Special Olympics Demonstrates Need and Impact to Lawmakers
March 15, 2014
2014 Capitol Hill Day in U.S.
Taking to the Hill
WASHINGTON, D.C. -- Special Olympics athletes, leaders, and family members from thirty-eight states converged on Capitol Hill for Special Olympics’ 11th annual “Capitol Hill Day” on March 12, 2014.
Throughout the day, Special Olympics athletes held more than two hundred and fifty face-to-face meetings with their Congressional representatives to advocate for continued federal support for critical health and education services provided by Special Olympics that transcend the playing field and transform classrooms, communities, and lives. Special Olympics self-advocates educated lawmakers and their staffs about the real and significant social consequences that arise from the stigma and stereotype that people with intellectual and developmental disabilities face.
They were able to effectively convey the high-impact and cost-effectiveness of Special Olympics’ programming that addresses these issues, securing support from numerous bi-partisan legislators.
Tanealya Hueth of Montana
Turning $1 Into $7
Montana athlete Tanealya Hueth brought the economic efficiency of Special Olympics’ critical health initiatives to life by asking members of Congress for one dollar, then pulling out seven dollars with her other hand, saying, “when you give us one dollar, Special Olympics provides more than seven dollars worth of health services to its athletes. I’d say that’s a good return on investment.” No lawmakers disagreed.

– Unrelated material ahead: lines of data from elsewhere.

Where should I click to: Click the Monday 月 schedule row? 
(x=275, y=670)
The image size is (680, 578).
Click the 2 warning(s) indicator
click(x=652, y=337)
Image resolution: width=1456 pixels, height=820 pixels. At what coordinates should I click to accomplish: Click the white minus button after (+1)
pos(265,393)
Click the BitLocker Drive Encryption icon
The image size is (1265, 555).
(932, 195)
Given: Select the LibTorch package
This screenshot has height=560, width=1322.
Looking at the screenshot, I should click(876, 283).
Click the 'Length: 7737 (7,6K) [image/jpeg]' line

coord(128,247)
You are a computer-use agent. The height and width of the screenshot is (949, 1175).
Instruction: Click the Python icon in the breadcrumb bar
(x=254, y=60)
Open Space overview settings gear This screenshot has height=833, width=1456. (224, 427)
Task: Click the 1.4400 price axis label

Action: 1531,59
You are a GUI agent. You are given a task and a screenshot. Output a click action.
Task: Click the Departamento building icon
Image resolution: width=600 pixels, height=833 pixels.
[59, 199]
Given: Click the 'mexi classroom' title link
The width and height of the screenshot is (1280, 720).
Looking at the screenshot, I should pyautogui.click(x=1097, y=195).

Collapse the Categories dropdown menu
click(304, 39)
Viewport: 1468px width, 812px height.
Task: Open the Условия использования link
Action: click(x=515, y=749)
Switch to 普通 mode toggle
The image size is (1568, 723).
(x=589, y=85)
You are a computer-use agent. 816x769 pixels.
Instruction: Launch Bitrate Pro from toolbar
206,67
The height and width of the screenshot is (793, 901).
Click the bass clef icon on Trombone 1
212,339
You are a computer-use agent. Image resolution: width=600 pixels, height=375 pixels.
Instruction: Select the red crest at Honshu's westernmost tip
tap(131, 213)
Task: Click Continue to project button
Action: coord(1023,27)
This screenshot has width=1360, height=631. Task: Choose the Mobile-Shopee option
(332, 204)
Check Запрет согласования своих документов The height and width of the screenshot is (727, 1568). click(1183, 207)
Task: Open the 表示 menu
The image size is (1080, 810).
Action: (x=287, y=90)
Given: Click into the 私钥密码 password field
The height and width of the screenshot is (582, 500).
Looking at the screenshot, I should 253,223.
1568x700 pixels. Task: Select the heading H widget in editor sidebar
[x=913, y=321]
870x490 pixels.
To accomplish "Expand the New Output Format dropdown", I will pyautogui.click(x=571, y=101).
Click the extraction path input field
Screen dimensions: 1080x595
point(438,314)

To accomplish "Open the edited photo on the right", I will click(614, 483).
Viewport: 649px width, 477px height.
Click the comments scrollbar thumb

Special Olympics CEO Janet Froetscher accompanied delegations throughout the day, her first Capitol Hill Day since becoming CEO of the organization in October of 2013.
“There is no one more qualified than our athlete leaders to tell the compelling stories of transformation and impact that Special Olympics makes possible in people’s lives,” said Froetscher. “They conveyed loud and clear that they deserve the same access to quality health care, education and community inclusion as anyone else.”
L-R: Special Olympics Iowa President Hal Pittman, Senator Tom Harkin (D-IA) – recipient of
the prestigious “Spirit of Special Olympics” award, Special Olympics athlete
Jennifer Wardlow, and longtime colleague of Senator Harkin and fellow champion
in the fight for the rights of people with disabilities, Senator Orrin Hatch.
Bestowing Our Highest Honor
Capitol Hill Day culminated in a special ceremony, where Senator Tom Harkin (D, Iowa) was presented with Special Olympics’ highest and most rare honor, the “Spirit of Special Olympics Award.”
Senator Orrin Hatch (R, Utah), Special Olympics Chairman Dr. Timothy Shriver, and Special Olympics athlete David Egan paid tribute to Senator Harkin, with Special Olympics North Carolina athlete Jennifer Wardlow presenting the award. Harkin is the first U.S. legislator to ever receive the award.
The award was in recognition of Harkin’s exemplary, career-spanning contributions to the Special Olympics movement and the positive impact he has had on the lives of millions of Americans with intellectual disabilities through his leadership and advocacy. Harkin’s critical role in the introduction and passage of the Americans with Disabilities Act, often referred to as the "Emancipation Proclamation for people with disabilities" is often considered his signature legislative achievement.
“Special Olympics is about possibility – and the recognition of what children and adults with disabilities can achieve when given the opportunity,” said Harkin. “The vision of Eunice Kennedy Shriver has grown to become an integral part of the lives of more than four million current athletes with intellectual disabilities across the world. From those informal Summer camps in 1962, Special Olympics has blossomed into an organization that raises awareness about disability, improves the health of those who participate, creates connections and support among families, and promotes community inclusion for all people with disabilities. I am honored to receive the ‘Spirit of Special Olympics’ award and to be a partner in Special Olympics’ mission.”
Special Olympics Chairman and CEO Dr. Timothy Shriver: "Every great civil rights movement has its iconic leader – my mother (Special Olympics Founder Eunice Kennedy Shriver) was, for many people with intellectual disabilities, such a person. But there was one in person in particular who she recognized as a fearless partner in her fight for equality, and that person is Senator Tom Harkin. Few have done more to fight for a world of inclusion and respect for all citizens." Shriver added “Generations of people with disabilities will benefit from Senator Harkin’s work, and it’s time for the Federal Government to recognize that the dignity revolution cannot be stopped: that sports, employment, education, healthcare - these are all needs of a disenfranchised and marginalized population. We call on Congress to continue and expand the work Senator Harkin has championed throughout his career.”